Adalet, herkese borçlu olunanı ödemektir.
Pluton, Devlet
Adalet:
Adalet, herkese eşit davranılması mıdır? Yoksa herkese hakkının verilmesi midir? Herkese eşit davranılması halinde, kişiye verilen haklarda eşitlenmiş mi olur? Yoğun yağış olduğunda, alt dairenin sular içinde kalması ve kapısına bir bariyer istemesi mi; yoksa üst kattaki dairenin sular içinde kalmaması mı eşitsizliktir? Alt dairenin hakkı bir bariyer iken; üst kattaki dairenin “Benim yok, alt katta da olmamalı.” demesi eşitliği savunduğundan mı kaynaklanır? Hayat herkesi satranç oyunundaki vezir olarak mı konumlandırır? Herkes istediği yöne, istediği kadar gidebiliyor olsaydı kimse bir bariyere ihtiyaç duymazdı.
Dünyadaki insanları ikiye ayıralım. Bir taraf iyi insanlar, diğer taraf ise kötü insanlar olsun. Platon’un Devlet kitabında geçen bir alıntı: “Ona göre herkese yaraşan neyse, onu ona vermeyi adil olarak saymış…” Bu alıntıya göre iyi insana daima iyilik yaraşır. Kötü insan ise aynı şekilde kötülük ile karşılaşmaya bir nevi mahkumdur. Bu durum ise adillik olarak sayılır. Kötülük ve götürdükleri ile iyilik ve getirdikleri başlı başına bir eşitsizlik değil midir? Başka bir alıntı: “Demek ki o dostalara iyilik, düşmanlara kötülük etmeyi; adalet olarak tanımlıyor.” Peki ya bu dostlar ve düşmanları -iyiler ve kötüleri- kim belirliyor? Örneğin George Orwell’in Hayvan Çiftliği adlı kitabında yer alan domuz karakteri, hayvanlar için iyi iken; okuyucu için diktatör ve kötü bir izlenim vermiştir. Fakat hayvanlar domuzun iyi olduğunu düşünür ve domuzun onlardan fazla süt içmesine göz yumarlar. Çünkü domuz iyidir, ve ona ancak iyilik yaraşır. Muhakkak ki Hayvan Çiftliği’ndeki domuz karakterini; hayat, bir vezir olarak konumlandırmıştır. Peki ya diğer hayvanlar da vezir konumundalar mıdır?
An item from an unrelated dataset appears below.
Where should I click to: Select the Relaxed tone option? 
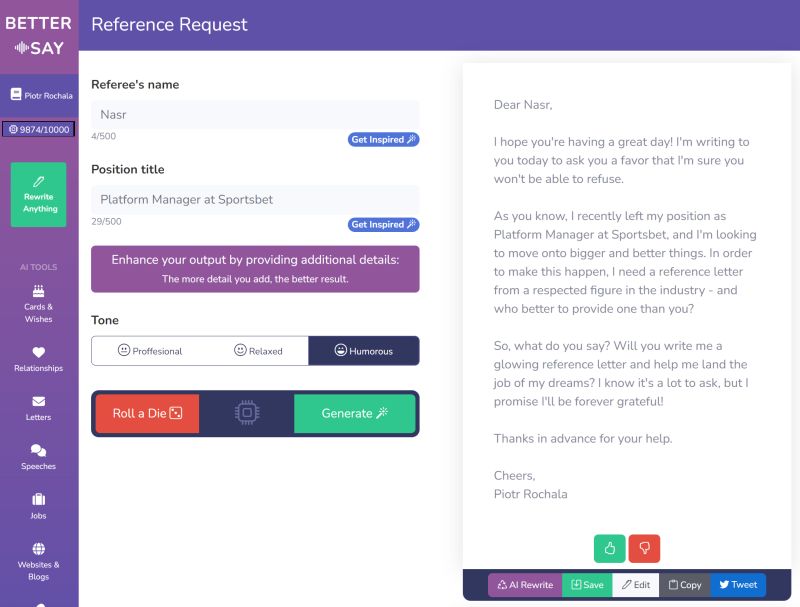258,351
İyilerin ve kötülerin asıl istediği nedir? İyiler meleğe, kötüler ise şeytana ulaşmak mı ister? “Ama zaten düşmana onun layık olduğu bir şey borçluyuzdur, kötülük.” Yine Platon’un Devlet kitabından aldığım bu alıntıda, layık olmak tabiri yer almaktadır. Kötü insanlara layık olan verildiğinde onları dipsiz bir kuyunun içine atmış olmaz mıyız? İyi insanlar gerçekten iyi midir; ve kötü insan sırf iyi insanın karşısında olduğu için kötü sıfatını hak eder mi?
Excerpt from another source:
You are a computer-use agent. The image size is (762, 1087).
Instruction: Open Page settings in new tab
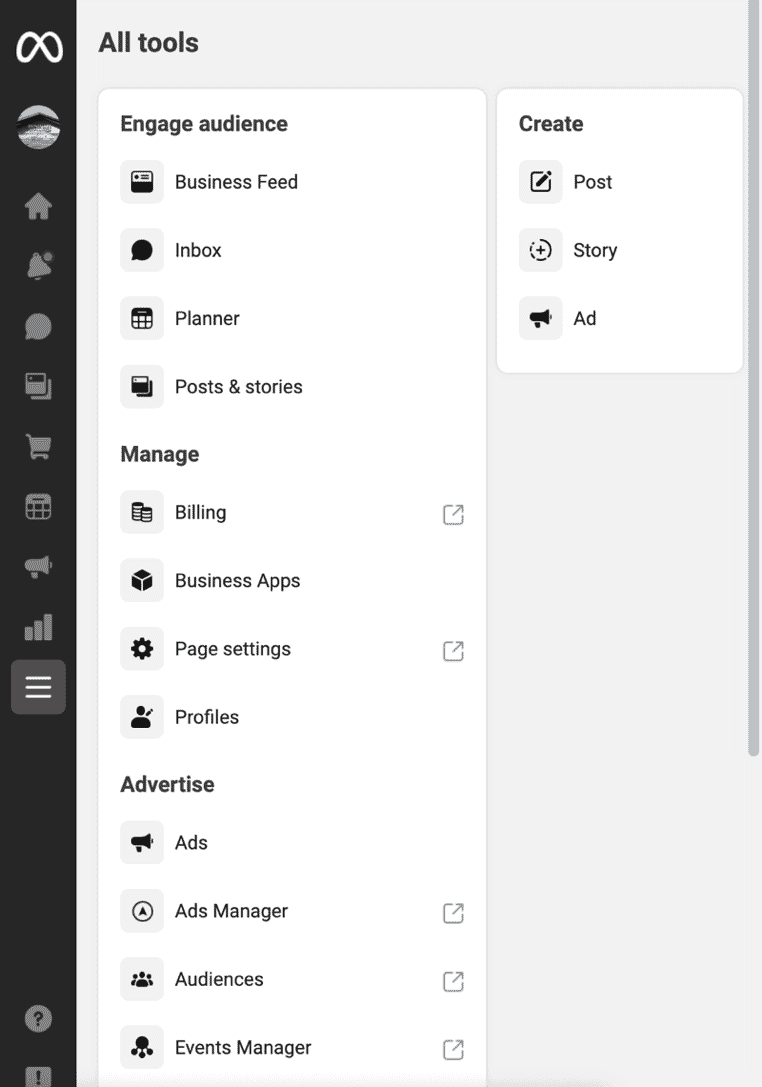453,651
Hayat, herkesi vezir olarak konumlandırmaz. Hayat, bazılarını piyon olarak konumlandırır. Bu piyonların, vezir olabilmesi için en son sıraya kadar gelmeleri gerekmektedir. Bazıları vezir olmayı başarır, bazıları ise bir vezir tarafından yenerek oyunu kaybeder.
Borç:
Piyonun vezir olma isteği ve vezirin tek güç olarak kalma isteği her zaman tetiktedir. İyilerin asıl istediği melek, kötülerin asıl istediği ise şeytan değil; Tanrı’dır. Adalet arzusunun en güçlü olduğu taraf; kötülerin tarafıdır. Kendi adaletini oluşturmak arzulanır. Kötünün savaşmaktan başka seçeneği yokken, iyi çoktan kazanmıştır.
Dünyadaki en ünlü seri katillerden biri olan Charles Manson doğduğunda; annesi 16 yaşında bir hayat kadınıydı. Bir süre sonra annesi cezaevine girdi ve oğlu tek başına kaldı. Bu süre içerisinde hırsızlık yaparak ve sokakta yatarak hayatını geçirdi. Charles, 18 yaşında cezaevine girdiğinde bıçakla tehdit edildi ve cinsel istismara uğradı. 20 yaşında cezaevinden çıkmıştı fakat suç işlemeye devam ettiği için cezaevine girmeye devam etti. En çok bilinen kurbanı, Sharon Tate’dir. Hamile olan kadının, bebeği içinden çıkartılarak canice katledilmiştir. Charles Manson kötü biri midir? Yoksa kötülüğe mi itilmiştir? Sharon Tate, ise ünlü ve kariyerinin zirvesinde bir isimdir. Güzelliğiyle dikkat çeken Tate, karnında ise yeni bir umuda gebedir. Bir gün arkadaşlarını evine çağırarak bir parti vereceğini duyuran Sharon, o gün öldürülür. Peki ya Sharon Tate o gün eğlenmeyi planlarken; Charles neden o gün bir katliam peşindeydi? Charles Manson, kuşkusuz Tanrı olmanın peşindeydi, fakat Sharon Tate neden değildi?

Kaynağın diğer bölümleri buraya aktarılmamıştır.